Verfahrensbeteiligte
A.________,
vertreten durch Rechtsanwalt Kenad Melunovic Marini,
Beschwerdeführer,
gegen
Oberstaatsanwaltschaft des Kantons Aargau,
Beschwerdegegnerin.
Gegenstand
Versuchter Raub,
Beschwerde gegen das Urteil des Obergerichts
des Kantons Aargau, Strafgericht, 1. Kammer,
vom 23. Mai 2019 (SST.2019.8).
Sachverhalt:
A.
Am 22. August 2018 verurteilte das Bezirksgericht Aarau A.________ unter anderem wegen versuchten Raubes, Tragens einer Waffe ohne Bewilligung und diversen Betäubungsmitteldelikten zu 4.5 Jahren Freiheitsstrafe und Fr. 1'000.-- Busse. Dies teilweise als Zusatzstrafe zu zwei Strafbefehlen, deren bedingt gewährten Vollzug das Bezirksgericht widerrief. Schliesslich ordnete es eine stationäre Massnahme für junge Erwachsene nach Art. 61 StGB an, zu deren Gunsten es den Strafvollzug aufschob. Auf Berufung von A.________ hin bestätigte das Obergericht des Kantons Aargau das erstinstanzliche Urteil am 23. Mai 2019.
B.
Mit Beschwerde in Strafsachen beantragt A.________, er sei vom Vorwurf des versuchten Raubes freizusprechen und zu höchstens zwei Jahren Freiheitsstrafe zu verurteilen. Eventualiter sei die Sache an das Obergericht zurückzuweisen. Er ersucht um unentgeltliche Rechtspflege.
Erwägungen:
1.
1.1. Des Raubes macht sich schuldig, wer mit Gewalt gegen eine Person oder unter Androhung gegenwärtiger Gefahr für Leib und Leben oder nachdem er den Betroffenen zum Widerstand unfähig gemacht hat, einen Diebstahl begeht, oder, wer, bei einem Diebstahl auf frischer Tat ertappt, Nötigungshandlungen nach Absatz 1 begeht, um die gestohlene Sache zu behalten ( Art. 140 Ziff. 1 Abs. 1 und 2 StGB ).

=== Datenzeilen ===

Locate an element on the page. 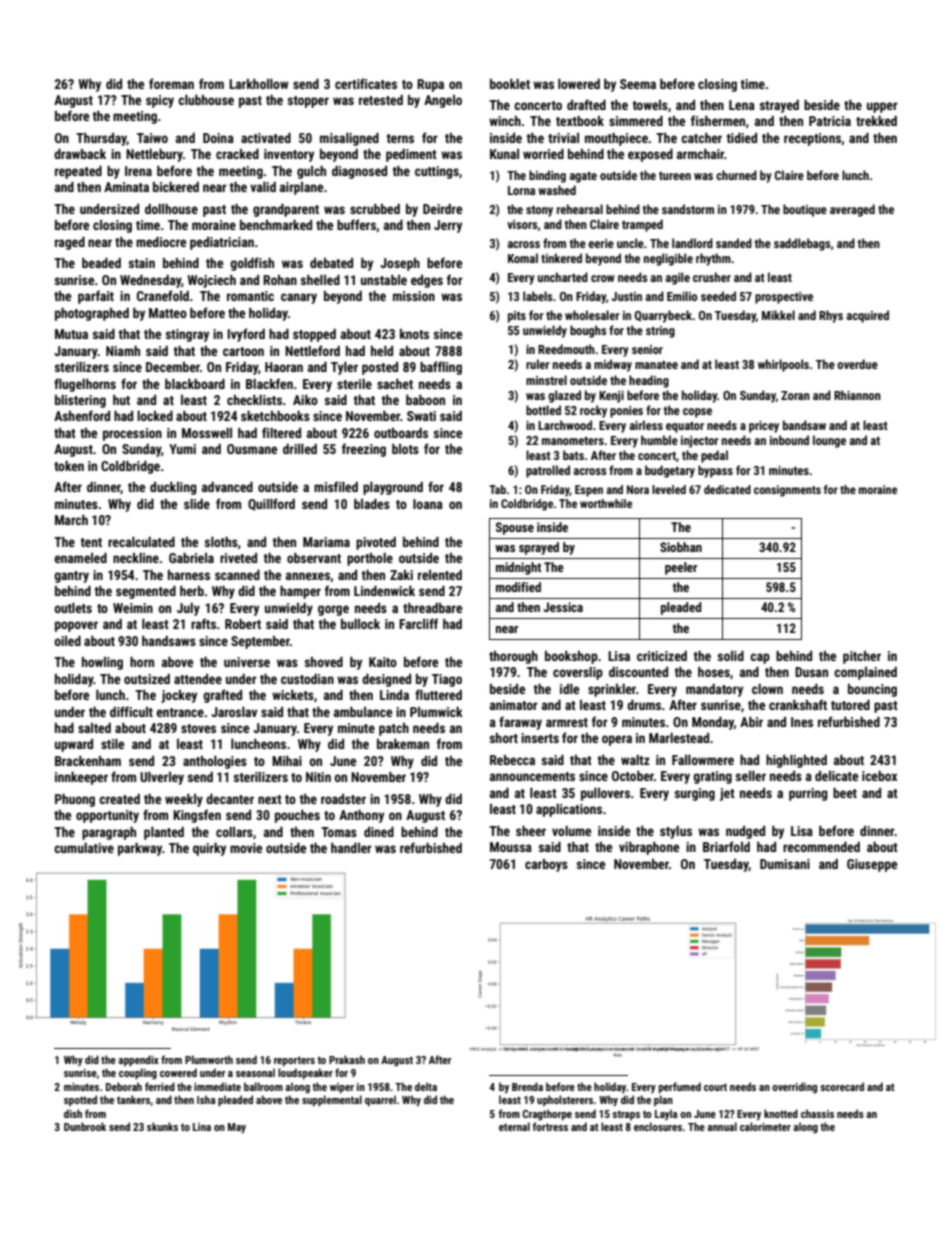 This document has height=1233, width=952. consignments is located at coordinates (787, 491).
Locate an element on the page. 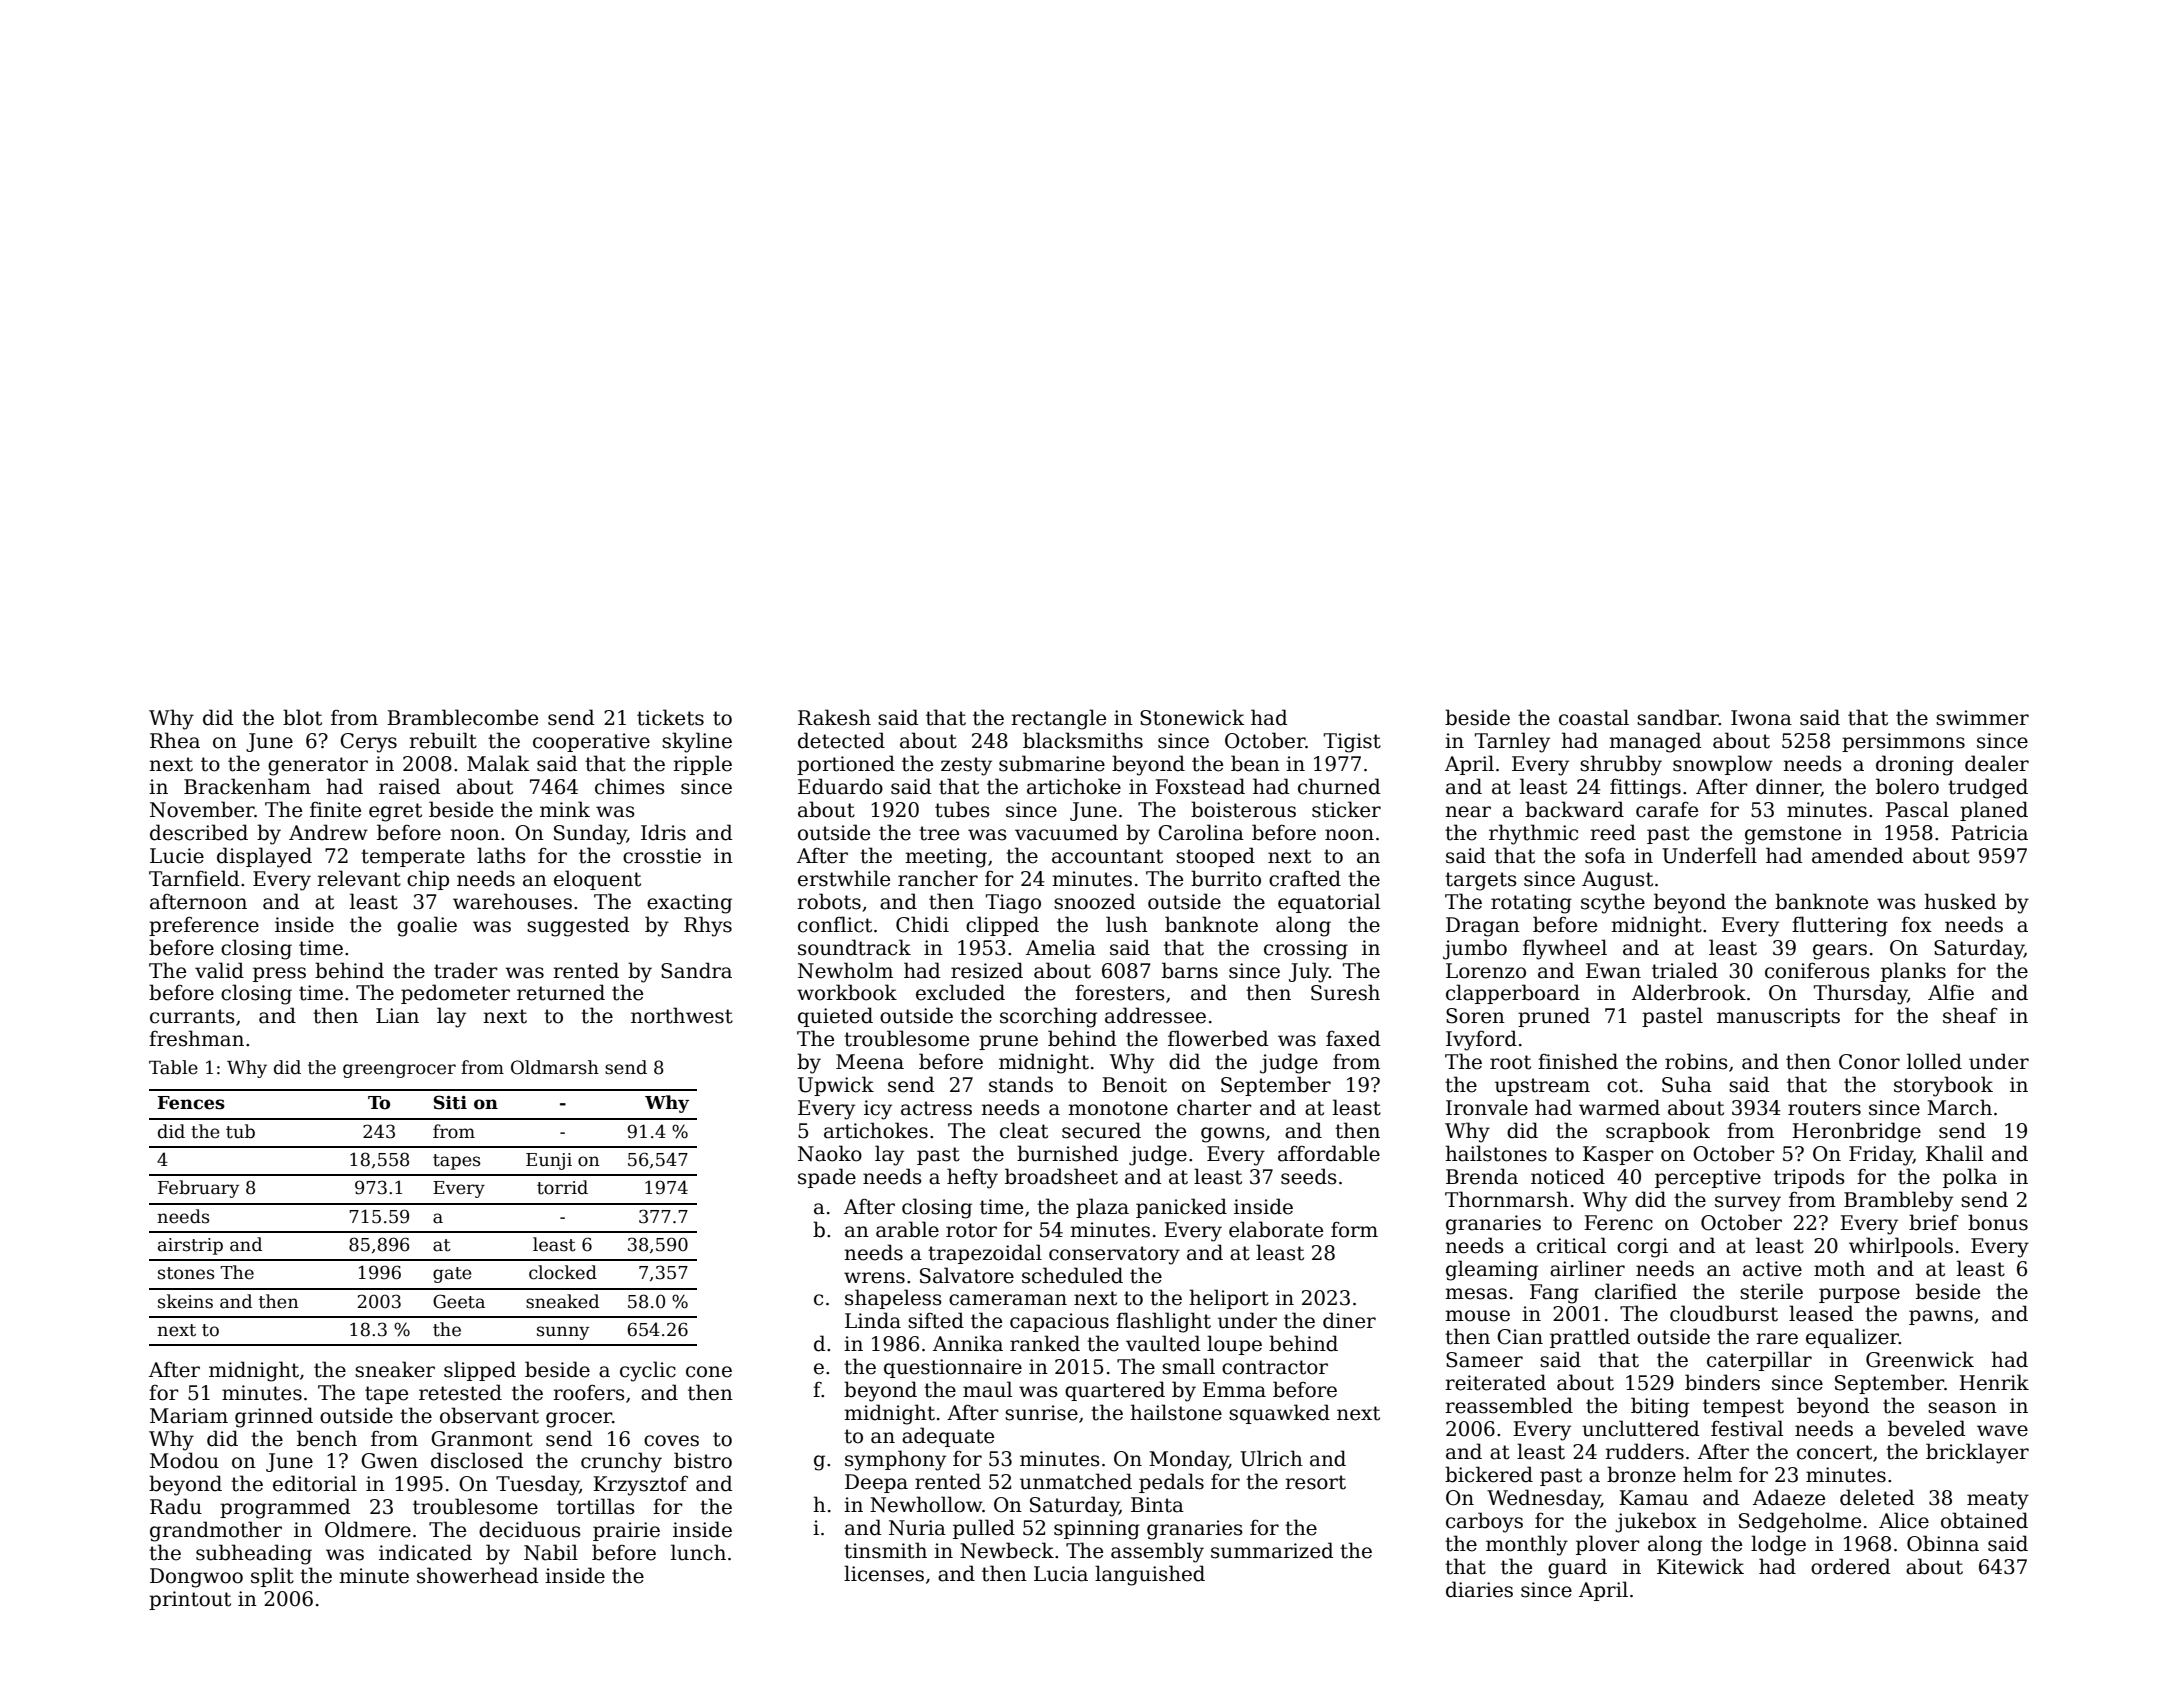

=== Erforderliche Schritte ===
**1)** Übersetzen Sie den Satz „Auf Berufung von A.________ hin bestätigte das Obergericht des Kantons Aargau das erstinstanzliche Urteil am 23. Mai 2019.“ aus dem vorgegebenen Text ins Englische.
**2)** Prüfen Sie anhand des vorgegebenen Texts, ob die folgenden Aussagen zutreffen. Antworten Sie jeweils mit Ja oder Nein und zitieren Sie die entscheidende Textstelle wörtlich. (a) Das Bezirksgericht Aarau verhängte eine Busse von Fr. 1'000.--. (b) Das Obergericht des Kantons Aargau hob das erstinstanzliche Urteil auf. (c) A.________ beantragt, zu höchstens zwei Jahren Freiheitsstrafe verurteilt zu werden.

=== Endergebnisse ===
**1)** On appeal by A.________, the High Court of the Canton of Aargau upheld the first-instance judgment on May 23, 2019.

**2)**
(a) Ja: „zu 4.5 Jahren Freiheitsstrafe und Fr. 1'000.-- Busse“
(b) Nein: „bestätigte das Obergericht des Kantons Aargau das erstinstanzliche Urteil am 23. Mai 2019“
(c) Ja: „zu höchstens zwei Jahren Freiheitsstrafe zu verurteilen“